For middle-class English women of Charlotte’s generation (she was no Bloomsbury aristocrat), calling attention to oneself was just not done. Charlotte was a voracious reader, and inspired a love of language in her elder son. “The house was full of books,” Gunn wrote in “My Life Up to Now.” “From her I got the complete implicit idea, from as far back as I can remember, of books as not just a commentary on life but a part of its continuing activity.” In a 1999 interview with James Campbell, Gunn recalled how when he was eleven, during the Blitz, living at the boarding school Bedales, he asked his mother what he should give her for her birthday. “Why don’t you write me a novel?” she replied. He did, composing a chapter a day during the school’s afternoon siesta time.

We learn to make art by refracting and rearranging what we intuit about the emotional atmosphere we live in: Gunn’s novel, which involved adultery and divorce and was titled “The Flirt,” may have been a reimagining of what he saw at home. Between 1936, when Charlotte and Herbert separated for the first time, and 1944, when she died by her own hand, Charlotte had an affair with a friend of Herbert’s, Ronald (Joe) Hyde, returned to Herbert, separated from him again, divorced him, married Hyde, broke up with Hyde, reconciled, and then separated again. It was in December, four days after Christmas, that Charlotte barricaded herself in the kitchen and put a gas poker in her mouth. Her sons found her the next morning. The morning after that, Gunn wrote this in his diary:

She committed suicide by holding a gas-poker to her head, and covering it all with a tartan rug we had. She was lying on the sheepskin rug, dressed in her beautiful long red dressing-gown, and pillows were under her head. Her legs were apart, one shoe half off, and her legs were white and hard and cold, and the hairs seemed out of place growing on them. . . . Ander began to scream “Mother’s dead! She’s killed herself,” before I could even realize that she was. . . . There was a smell, but not a very great one, of gas. It haunted us for the whole day afterwards. I turned the gas off and Ander took the gas poker out of her hands. . . . We uncovered her face. How horrible it was! Ander said afterwards to me that the eyes were open, but I thought they were closed. . . . But oh! mother, from the time when I left you at eleven on Thursday night until four in the morning, what did you do? She died quickly and peacefully, they said, but what agonies of mind she must have passed through during the night. . . . I kissed her legs.—Then called the police.

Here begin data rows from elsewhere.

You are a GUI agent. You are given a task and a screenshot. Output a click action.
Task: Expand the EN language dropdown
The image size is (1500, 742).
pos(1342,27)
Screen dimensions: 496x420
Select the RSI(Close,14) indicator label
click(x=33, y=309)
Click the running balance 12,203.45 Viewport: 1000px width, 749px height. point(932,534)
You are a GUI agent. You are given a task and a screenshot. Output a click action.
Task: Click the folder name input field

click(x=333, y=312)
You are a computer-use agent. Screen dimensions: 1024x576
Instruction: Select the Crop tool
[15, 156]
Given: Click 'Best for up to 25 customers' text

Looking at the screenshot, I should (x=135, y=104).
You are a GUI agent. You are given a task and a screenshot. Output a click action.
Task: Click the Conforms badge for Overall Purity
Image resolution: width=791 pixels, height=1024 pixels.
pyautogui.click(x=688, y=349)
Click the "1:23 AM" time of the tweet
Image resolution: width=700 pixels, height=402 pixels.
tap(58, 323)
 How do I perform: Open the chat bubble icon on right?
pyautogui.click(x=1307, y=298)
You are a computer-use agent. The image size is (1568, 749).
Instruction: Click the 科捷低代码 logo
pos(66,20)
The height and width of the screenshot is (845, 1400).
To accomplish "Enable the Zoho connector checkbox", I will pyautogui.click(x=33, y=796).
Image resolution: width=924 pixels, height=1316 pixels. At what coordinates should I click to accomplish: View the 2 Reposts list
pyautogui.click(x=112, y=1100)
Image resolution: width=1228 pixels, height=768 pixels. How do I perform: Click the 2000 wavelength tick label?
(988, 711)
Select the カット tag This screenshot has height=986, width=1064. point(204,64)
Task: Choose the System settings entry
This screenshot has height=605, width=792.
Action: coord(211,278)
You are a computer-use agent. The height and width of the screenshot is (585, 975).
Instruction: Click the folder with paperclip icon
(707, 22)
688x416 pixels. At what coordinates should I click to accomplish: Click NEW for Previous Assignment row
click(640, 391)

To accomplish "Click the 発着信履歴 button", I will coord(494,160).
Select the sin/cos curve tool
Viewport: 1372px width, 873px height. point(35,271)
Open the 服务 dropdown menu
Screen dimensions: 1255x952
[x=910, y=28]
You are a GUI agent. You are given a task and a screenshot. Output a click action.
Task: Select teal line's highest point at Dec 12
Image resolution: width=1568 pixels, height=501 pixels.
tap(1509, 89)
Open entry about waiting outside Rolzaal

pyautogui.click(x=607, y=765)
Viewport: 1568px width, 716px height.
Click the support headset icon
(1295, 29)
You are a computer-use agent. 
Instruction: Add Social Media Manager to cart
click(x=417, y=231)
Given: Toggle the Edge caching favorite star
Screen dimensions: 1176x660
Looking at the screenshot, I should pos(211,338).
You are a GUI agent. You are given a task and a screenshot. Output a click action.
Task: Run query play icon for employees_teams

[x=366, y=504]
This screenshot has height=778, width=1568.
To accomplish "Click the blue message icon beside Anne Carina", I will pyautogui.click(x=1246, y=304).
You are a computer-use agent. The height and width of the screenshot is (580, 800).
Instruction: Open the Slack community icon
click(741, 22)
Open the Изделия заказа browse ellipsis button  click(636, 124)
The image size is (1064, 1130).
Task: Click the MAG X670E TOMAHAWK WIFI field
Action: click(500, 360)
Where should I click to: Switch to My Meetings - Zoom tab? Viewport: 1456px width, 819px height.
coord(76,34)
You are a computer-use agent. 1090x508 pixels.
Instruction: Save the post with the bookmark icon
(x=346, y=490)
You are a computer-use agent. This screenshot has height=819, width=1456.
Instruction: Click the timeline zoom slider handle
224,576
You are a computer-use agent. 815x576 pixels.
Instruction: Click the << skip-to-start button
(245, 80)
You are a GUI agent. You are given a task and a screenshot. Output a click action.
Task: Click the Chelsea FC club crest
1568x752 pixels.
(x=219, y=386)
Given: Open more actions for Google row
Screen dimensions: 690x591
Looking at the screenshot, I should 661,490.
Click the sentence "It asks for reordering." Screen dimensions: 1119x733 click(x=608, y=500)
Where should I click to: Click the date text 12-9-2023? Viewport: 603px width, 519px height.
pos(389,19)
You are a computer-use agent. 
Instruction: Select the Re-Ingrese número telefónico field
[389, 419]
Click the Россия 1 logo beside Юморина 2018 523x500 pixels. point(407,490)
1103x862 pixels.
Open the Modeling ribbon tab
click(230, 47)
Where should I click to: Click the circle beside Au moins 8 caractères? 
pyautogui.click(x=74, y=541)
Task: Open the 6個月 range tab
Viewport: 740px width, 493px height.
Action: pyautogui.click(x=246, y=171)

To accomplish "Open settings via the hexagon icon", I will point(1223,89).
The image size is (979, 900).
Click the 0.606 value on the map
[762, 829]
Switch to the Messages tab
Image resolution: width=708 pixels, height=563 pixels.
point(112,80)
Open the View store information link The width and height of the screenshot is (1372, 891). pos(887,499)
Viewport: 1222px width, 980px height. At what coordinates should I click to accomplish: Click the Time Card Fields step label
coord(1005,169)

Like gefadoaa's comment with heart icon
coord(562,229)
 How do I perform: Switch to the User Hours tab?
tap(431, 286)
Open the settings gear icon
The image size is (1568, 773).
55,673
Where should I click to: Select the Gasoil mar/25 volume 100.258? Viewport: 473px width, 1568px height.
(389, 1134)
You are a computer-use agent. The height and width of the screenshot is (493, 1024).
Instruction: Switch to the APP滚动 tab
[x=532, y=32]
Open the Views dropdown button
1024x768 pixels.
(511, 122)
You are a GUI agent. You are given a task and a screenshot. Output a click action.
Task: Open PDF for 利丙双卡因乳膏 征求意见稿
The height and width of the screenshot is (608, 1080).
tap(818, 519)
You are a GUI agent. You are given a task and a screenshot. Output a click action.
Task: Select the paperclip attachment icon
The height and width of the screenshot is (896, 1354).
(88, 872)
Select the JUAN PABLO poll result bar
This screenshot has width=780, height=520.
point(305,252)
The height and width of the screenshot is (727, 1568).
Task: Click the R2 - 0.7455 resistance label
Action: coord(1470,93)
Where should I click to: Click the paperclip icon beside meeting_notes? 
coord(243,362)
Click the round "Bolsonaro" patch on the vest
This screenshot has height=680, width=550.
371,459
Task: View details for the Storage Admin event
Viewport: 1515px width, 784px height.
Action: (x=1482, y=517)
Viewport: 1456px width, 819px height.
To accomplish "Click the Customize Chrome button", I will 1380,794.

The image of fifteen-year-old Gunn kissing his mother’s legs is like a Pietà in reverse: he’s Jesus offering Mary a caress. Grief separates the body from itself. You can be in a room with the most terrible thing you’ll experience and not be there at all. Gunn’s anguish here doesn’t detract from his photographic powers of description. His diary entry is not included in the “Letters”—it appears in the British edition of Gunn’s “Selected Poems”—but it should have been. Marvelling at the horror of this scene and Gunn’s control in the midst of it helps prepare you for what comes later: all the dead bodies he describes, examines, and kisses goodbye in “The Man with Night Sweats.”